Dataset entries
______
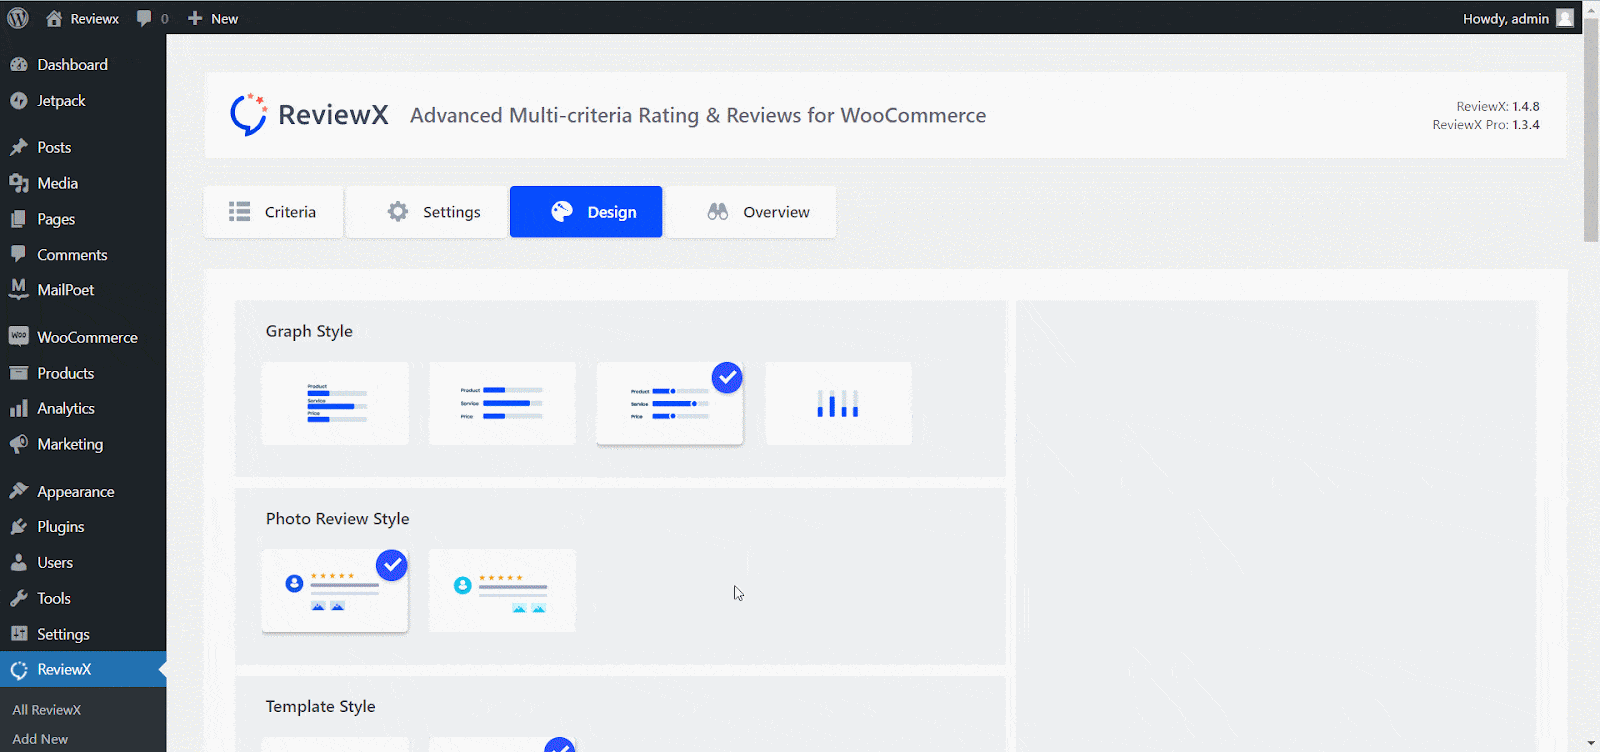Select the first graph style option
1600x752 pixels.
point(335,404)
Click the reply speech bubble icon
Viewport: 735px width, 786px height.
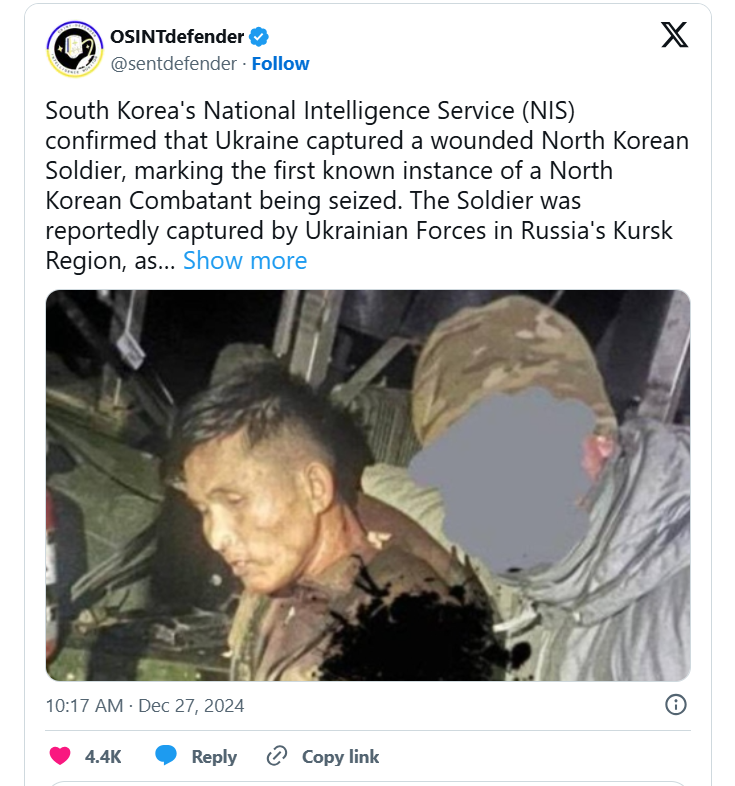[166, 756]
______
Activity:
What must be output is the exact run of lines from the one holding "Click the reply speech bubble icon" through the end of the entries above, both ends included, minus the pictures.

Answer box:
Click the reply speech bubble icon
Viewport: 735px width, 786px height.
[166, 756]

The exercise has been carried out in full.